In the case of Mr. Ghomeshi, the resolution of the allegations in exchange for a peace bond is presumably a win-win scenario, as the circumstances surrounding the case do not suggest that Mr. Ghomeshi is alleged to pose an imminent threat of danger to the complainant in this case. For many other accused persons in Canada who agree to such peace bonds however, peace bonds can lead to a tumultuous path where they can become more prone for re-arrest. As discussed in previous blog posts, breaches of court orders such as peace bonds can lead to a greater risk of criminal sanctions for previously accused persons.
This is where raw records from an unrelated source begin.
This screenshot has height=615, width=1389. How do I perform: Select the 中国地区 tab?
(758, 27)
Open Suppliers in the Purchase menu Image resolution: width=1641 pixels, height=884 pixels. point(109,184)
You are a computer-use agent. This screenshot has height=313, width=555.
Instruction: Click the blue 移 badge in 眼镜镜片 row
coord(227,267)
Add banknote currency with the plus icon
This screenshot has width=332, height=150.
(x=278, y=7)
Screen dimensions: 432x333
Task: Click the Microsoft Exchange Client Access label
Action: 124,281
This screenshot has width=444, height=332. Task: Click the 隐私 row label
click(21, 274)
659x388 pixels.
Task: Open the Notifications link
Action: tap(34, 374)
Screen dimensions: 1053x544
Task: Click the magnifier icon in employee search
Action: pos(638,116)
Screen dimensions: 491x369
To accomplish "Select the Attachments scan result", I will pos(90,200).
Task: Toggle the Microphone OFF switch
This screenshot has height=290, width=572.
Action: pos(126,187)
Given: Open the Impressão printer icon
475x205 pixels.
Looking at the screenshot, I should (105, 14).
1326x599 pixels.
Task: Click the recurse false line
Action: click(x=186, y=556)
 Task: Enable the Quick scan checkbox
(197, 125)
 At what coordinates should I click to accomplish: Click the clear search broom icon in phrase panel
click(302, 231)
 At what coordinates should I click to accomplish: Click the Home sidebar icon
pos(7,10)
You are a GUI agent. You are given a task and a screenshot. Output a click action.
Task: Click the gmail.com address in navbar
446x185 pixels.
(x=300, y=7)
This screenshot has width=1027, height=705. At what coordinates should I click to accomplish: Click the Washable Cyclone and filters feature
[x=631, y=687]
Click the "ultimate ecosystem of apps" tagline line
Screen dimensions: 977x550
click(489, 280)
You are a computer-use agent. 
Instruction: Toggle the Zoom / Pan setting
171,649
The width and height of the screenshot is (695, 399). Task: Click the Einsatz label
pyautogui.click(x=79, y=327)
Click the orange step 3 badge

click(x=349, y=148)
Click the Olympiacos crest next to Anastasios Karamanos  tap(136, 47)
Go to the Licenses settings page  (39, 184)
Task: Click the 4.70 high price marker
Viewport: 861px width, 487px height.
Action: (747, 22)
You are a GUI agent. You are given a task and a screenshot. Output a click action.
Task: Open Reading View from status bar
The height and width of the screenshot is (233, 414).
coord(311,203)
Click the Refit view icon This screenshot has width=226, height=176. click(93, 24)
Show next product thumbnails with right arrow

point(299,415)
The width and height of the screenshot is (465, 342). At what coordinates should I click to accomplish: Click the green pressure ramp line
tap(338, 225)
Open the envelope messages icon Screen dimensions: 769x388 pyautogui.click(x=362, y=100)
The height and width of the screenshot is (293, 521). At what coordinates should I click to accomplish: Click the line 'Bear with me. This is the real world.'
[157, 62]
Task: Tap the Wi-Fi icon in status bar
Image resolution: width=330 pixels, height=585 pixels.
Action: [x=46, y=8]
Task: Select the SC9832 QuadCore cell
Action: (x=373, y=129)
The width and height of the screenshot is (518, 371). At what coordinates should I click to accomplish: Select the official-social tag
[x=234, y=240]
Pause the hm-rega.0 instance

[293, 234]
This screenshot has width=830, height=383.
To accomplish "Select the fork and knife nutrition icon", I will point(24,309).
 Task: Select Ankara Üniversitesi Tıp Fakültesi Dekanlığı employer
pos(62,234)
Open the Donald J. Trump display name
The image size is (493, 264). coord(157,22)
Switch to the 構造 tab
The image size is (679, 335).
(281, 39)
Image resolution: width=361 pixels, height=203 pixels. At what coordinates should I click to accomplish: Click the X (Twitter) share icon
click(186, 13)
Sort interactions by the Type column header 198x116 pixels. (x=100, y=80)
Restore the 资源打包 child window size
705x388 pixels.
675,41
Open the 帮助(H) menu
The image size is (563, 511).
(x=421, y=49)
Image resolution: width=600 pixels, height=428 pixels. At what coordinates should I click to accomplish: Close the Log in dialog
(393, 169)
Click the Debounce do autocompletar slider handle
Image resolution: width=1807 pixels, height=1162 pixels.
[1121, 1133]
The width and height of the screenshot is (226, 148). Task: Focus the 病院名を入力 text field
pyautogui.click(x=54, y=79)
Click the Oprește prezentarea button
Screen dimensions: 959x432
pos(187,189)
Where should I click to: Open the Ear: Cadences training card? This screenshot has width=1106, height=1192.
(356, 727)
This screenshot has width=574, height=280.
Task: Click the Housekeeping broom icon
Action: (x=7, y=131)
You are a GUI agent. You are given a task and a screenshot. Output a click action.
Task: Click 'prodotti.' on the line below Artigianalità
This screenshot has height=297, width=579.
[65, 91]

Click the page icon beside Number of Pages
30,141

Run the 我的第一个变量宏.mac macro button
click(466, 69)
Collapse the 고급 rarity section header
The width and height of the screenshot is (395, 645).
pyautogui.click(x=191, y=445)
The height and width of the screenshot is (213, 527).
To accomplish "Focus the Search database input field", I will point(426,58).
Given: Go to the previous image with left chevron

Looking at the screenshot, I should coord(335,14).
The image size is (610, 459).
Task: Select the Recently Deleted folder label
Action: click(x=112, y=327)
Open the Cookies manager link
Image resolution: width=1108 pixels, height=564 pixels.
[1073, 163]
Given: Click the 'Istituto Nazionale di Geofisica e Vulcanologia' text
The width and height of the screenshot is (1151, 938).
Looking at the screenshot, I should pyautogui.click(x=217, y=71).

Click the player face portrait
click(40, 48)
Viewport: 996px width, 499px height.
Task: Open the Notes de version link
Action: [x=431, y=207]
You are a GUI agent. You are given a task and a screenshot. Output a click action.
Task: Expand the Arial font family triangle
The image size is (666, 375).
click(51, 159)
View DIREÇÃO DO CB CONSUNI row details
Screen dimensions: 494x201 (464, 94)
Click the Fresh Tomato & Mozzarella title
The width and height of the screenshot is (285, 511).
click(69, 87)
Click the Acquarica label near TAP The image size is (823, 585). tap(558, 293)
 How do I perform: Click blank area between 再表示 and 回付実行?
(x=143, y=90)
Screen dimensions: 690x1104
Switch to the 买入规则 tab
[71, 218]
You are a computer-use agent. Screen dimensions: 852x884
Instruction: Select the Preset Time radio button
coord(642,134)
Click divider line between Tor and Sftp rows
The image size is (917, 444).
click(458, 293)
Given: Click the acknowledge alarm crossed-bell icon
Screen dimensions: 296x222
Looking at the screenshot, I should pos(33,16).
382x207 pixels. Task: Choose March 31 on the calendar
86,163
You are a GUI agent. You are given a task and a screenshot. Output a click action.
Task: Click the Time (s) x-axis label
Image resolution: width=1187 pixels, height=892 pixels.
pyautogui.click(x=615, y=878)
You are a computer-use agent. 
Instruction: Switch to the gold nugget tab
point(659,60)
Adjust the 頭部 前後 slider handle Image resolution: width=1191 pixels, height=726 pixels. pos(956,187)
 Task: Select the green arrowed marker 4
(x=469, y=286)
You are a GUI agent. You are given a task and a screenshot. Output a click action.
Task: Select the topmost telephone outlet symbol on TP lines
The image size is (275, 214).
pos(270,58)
In a 2015 report submitted to the federal government by criminologist Cheryl Wesbter, it was observed that in the past 15 years, the proportion of individuals charged with a “failure to comply with court order” as their most serious charge had more than doubled for both adults and youths. This phenomenon led Ms. Webster to conclude that “a vicious cycle is seemingly being created whereby the criminal justice system manufactures, in effect, its own crime”.

While the Crown’s offer of a peace bond resolution would appear to be an unequivocal sign of victory in the case of Mr. Ghomeshi, the subtext of the media’s coverage that the peace bond is a meaningless concession made by the defence is not entirely accurate. Although Mr. Ghomeshi himself would not appear to be at a high risk to breach a peace bond, other accused individuals subject to peace bonds may in effect be introducing themselves to the vicious cycle described by Ms. Webster.

For anyone who has been accused in a crime, it is important that they carefully understand the consequence of any resolutions reached with the Crown, including peace bonds. Failure to fully appreciate the scope of peace bonds can lead to re-arrest for breaching conditions, which can include prohibitions on possessing weapons or from being in proximity to certain locations.